Friday, July 6, 2012

Errors, Misjudgments and Dishonesty

I've had conversations this week with two friends and former colleagues.  One is employed by Glaxco/Smith/Kline...the "Big Pharma" company.  The other by Barclays, "Big Banking" in the UK.  Major transgressions in both companies have come to light this week.    G/S/K was fined $3B....yes, $3 billion dollars.... for knowingly promoting drugs for unapproved uses, failure to report safety problems with some drugs and false representation of the safety of other drugs.  The Chairman of Barclays and the CEO both resigned after Barclays were fined $451M in the UK for the intentional manipulation of interest rates.  US government officials have opened their own investigation.

In the coming days I'll spend some time discussing the leadership dimensions of these type cases.  For now, I want to concentrate on the impact of "those who are left behind".  By this I mean the tens of thousands of honest, hard-working people in both organizations.  Just about all big companies these days have some version of corporate values that include honesty, integrity and respect for people.  The overwhelming majority of employees in these companies believe in these values and live them everyday.  In fact, in many cases those values are the very reason some employees join these firms and take pride in being part of an organization that lives those values every day.
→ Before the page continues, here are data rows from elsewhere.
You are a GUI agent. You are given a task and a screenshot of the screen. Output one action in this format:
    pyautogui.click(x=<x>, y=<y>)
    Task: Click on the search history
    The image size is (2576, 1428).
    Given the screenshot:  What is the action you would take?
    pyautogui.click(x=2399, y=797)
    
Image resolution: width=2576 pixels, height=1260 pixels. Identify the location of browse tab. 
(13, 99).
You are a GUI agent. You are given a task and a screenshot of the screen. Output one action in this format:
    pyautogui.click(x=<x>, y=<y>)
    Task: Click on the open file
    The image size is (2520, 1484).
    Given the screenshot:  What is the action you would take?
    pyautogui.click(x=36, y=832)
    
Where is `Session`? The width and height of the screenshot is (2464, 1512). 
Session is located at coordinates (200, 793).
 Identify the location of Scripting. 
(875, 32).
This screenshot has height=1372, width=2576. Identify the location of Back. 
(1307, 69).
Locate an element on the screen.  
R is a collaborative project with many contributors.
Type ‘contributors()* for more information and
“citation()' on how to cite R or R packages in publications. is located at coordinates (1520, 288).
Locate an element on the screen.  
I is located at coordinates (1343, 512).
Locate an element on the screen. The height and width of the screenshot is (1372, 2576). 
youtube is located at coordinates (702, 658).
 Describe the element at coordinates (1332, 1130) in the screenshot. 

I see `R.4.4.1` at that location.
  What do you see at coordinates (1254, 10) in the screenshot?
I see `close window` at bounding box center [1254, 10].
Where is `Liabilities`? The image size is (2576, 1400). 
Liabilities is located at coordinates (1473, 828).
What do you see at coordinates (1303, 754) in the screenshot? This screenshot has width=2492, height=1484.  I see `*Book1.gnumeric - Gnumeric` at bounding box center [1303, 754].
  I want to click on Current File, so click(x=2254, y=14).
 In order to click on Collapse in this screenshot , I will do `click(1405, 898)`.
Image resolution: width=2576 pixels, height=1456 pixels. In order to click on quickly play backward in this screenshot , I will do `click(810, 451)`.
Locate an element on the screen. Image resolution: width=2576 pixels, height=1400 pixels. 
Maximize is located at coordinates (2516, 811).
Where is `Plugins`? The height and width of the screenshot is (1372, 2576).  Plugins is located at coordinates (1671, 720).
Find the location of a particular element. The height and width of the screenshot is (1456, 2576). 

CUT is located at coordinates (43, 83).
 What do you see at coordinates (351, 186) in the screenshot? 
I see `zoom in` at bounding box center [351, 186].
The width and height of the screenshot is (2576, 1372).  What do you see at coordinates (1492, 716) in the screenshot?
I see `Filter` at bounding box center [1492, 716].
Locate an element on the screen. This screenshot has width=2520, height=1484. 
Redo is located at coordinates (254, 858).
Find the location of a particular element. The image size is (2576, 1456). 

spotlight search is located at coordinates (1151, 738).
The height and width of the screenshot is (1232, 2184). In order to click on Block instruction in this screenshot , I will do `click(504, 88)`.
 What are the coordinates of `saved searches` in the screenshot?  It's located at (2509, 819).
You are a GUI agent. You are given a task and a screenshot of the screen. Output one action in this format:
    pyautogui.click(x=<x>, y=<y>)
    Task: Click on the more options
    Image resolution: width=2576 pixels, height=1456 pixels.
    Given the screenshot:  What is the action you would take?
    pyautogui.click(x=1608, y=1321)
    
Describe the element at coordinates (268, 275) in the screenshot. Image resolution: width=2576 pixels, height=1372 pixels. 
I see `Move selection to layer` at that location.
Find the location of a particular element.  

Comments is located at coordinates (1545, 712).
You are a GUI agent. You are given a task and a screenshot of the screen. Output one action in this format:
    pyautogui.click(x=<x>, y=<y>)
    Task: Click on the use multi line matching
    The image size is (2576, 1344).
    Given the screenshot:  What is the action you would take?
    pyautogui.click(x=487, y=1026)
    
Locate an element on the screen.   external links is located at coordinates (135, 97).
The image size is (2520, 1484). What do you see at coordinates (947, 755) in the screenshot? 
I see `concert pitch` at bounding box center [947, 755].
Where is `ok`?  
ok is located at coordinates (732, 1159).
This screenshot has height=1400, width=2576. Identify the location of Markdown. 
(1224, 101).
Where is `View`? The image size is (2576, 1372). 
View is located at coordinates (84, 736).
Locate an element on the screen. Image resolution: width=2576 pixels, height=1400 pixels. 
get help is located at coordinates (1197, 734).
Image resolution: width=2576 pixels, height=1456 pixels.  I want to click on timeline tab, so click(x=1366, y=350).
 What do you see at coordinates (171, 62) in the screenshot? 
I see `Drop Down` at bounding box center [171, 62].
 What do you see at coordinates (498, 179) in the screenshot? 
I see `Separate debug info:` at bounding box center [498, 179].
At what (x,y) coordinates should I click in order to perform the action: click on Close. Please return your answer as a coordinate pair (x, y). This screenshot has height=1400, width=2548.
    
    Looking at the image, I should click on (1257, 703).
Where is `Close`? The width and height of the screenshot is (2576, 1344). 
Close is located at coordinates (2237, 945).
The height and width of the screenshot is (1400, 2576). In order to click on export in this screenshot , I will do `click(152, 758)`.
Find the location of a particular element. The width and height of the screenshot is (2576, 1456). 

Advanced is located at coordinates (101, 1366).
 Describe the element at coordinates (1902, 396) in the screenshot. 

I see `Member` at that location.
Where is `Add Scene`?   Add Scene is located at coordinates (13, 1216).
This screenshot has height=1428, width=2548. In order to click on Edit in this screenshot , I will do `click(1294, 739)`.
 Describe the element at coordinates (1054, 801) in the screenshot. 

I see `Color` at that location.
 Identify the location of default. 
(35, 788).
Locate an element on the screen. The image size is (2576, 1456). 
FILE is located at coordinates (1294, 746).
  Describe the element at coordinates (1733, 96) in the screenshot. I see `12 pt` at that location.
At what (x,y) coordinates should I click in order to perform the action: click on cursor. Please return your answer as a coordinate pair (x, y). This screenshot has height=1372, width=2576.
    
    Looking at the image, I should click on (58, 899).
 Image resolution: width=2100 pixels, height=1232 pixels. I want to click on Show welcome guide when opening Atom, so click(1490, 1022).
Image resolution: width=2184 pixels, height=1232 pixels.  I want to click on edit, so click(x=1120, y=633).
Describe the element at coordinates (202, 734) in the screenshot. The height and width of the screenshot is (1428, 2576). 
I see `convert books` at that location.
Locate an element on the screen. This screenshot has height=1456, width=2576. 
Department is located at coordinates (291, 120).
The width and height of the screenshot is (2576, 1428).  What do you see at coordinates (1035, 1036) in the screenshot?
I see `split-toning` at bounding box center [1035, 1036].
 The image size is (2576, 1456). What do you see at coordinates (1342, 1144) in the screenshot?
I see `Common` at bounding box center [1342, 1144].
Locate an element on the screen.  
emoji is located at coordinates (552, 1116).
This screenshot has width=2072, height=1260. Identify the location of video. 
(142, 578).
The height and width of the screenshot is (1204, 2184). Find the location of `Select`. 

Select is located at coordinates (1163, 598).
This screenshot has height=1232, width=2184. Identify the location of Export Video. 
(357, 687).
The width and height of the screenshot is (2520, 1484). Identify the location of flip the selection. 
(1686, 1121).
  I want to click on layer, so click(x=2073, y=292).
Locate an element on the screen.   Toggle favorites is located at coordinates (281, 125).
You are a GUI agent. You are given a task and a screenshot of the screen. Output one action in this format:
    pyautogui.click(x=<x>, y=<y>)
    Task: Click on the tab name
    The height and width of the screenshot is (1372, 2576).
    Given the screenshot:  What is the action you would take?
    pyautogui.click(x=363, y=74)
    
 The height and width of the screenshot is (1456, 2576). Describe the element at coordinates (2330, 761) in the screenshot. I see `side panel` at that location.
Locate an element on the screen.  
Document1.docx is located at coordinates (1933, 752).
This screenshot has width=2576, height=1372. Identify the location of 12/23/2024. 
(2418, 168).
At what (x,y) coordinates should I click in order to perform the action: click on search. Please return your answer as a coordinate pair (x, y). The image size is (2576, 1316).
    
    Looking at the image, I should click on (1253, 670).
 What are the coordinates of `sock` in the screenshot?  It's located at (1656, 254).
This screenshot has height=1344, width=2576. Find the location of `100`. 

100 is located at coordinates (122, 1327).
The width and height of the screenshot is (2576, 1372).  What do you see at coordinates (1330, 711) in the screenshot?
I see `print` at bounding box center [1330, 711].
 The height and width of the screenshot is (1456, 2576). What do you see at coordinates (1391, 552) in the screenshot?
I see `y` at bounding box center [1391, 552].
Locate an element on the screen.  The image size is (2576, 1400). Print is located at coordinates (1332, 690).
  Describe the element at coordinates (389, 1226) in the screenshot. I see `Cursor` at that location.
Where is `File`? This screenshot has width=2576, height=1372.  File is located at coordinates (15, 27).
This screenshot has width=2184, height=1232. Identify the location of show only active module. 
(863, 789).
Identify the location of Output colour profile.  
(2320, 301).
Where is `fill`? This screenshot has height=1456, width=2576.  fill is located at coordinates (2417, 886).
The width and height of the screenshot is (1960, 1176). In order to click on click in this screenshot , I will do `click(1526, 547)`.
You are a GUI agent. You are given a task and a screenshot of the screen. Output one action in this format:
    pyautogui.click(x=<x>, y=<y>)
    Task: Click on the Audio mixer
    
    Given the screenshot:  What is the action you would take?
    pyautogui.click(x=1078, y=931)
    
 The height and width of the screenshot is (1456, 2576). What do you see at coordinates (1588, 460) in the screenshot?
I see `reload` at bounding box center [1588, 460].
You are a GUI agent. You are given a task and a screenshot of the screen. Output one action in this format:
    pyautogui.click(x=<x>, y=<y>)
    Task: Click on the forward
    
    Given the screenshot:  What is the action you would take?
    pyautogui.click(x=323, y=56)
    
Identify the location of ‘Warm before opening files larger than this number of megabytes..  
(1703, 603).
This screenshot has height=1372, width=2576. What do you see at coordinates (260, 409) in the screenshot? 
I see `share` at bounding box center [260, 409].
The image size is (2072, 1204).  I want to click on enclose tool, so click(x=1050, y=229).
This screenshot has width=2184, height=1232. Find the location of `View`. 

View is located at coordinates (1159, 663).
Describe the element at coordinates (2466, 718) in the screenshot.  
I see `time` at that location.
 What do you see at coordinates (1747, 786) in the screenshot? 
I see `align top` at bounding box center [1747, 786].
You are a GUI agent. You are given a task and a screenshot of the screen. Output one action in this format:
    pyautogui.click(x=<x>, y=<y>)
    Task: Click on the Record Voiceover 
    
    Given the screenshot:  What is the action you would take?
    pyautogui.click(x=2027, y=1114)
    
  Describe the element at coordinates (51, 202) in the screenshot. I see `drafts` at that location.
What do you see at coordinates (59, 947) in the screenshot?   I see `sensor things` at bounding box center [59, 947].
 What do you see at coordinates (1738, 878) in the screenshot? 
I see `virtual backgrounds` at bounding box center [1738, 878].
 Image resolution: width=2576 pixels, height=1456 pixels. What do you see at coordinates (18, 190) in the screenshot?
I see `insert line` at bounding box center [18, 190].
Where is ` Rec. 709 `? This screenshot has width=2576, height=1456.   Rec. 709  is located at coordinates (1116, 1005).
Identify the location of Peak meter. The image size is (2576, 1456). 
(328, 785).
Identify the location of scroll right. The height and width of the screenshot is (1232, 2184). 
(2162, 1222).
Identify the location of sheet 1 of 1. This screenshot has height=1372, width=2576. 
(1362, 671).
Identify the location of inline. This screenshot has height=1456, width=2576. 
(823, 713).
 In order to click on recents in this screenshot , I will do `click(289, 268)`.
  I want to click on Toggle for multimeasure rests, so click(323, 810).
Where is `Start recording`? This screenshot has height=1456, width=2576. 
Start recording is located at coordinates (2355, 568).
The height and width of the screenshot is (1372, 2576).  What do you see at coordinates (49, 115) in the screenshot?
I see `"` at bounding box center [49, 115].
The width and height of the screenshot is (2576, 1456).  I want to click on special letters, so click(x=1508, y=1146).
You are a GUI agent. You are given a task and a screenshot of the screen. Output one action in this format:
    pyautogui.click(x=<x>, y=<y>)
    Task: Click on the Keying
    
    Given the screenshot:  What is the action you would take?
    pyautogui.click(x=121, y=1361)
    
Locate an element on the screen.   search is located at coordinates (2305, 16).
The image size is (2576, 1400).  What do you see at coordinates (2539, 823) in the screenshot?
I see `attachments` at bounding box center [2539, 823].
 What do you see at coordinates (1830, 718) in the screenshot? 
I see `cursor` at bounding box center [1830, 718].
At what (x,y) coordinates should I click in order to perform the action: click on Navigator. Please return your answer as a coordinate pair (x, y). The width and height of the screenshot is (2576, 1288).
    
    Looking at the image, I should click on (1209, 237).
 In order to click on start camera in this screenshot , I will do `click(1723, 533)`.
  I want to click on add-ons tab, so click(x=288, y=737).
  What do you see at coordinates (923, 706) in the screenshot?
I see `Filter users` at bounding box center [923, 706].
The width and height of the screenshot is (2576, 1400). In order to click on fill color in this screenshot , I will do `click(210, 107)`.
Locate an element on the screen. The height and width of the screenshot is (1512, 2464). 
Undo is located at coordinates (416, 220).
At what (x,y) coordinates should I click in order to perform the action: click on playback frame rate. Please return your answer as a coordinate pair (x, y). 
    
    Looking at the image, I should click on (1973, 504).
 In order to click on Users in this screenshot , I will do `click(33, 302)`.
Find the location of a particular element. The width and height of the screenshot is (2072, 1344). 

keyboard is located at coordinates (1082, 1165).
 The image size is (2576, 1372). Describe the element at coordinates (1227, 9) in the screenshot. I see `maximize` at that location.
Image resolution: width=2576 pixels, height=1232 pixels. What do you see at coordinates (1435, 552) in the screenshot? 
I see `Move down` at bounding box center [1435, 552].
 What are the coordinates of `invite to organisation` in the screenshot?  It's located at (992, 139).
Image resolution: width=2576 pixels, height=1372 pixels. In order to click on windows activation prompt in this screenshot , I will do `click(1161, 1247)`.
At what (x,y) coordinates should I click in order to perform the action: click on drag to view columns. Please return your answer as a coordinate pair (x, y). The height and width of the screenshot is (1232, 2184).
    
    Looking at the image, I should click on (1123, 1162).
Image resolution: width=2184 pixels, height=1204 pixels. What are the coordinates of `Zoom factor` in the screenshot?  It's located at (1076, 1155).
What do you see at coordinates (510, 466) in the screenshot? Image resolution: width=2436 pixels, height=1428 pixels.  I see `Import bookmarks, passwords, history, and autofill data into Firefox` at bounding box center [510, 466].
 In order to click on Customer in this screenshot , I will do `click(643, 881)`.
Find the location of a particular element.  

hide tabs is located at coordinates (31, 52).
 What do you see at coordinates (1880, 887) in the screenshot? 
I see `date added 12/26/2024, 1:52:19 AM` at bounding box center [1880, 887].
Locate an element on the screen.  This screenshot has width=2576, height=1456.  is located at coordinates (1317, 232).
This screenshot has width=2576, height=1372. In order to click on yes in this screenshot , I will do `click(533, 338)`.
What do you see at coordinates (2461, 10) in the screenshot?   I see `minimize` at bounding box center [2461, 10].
When the senior leaders of a company are found not to have lived those values, it is often an extreme shock to the workforce.  The effects are not unlike the corporate version of the Kubler-Ross grieving model....change managers will recognize the SARAH model.
Shock(I can't believe our leaders would do that)
Anger(How could they?),
Resistance(The regulators/government are unfairly targeting us),
Acceptance( Our leaders were wrong) and
Help( What can we/I do to keep this from happening to us again?)

All that to say, it is all too easy.....and dead wrong..... to take these cases and level an across the board indictment of one's favorite target(Big Pharma, Big Oil, Wall Street, The City, The 1%) and in so doing stain tens of thousands of honest hard-working people who are completely unconnected to the incidents of egregious misconduct..  Bad things happen in the best organizations.  It isn't the prevention of bad things happening that defines success.  Success is defined by how new leaders....and staff at every level.... handle the bad things that do happen and put remedies in place to prevent their recurrence.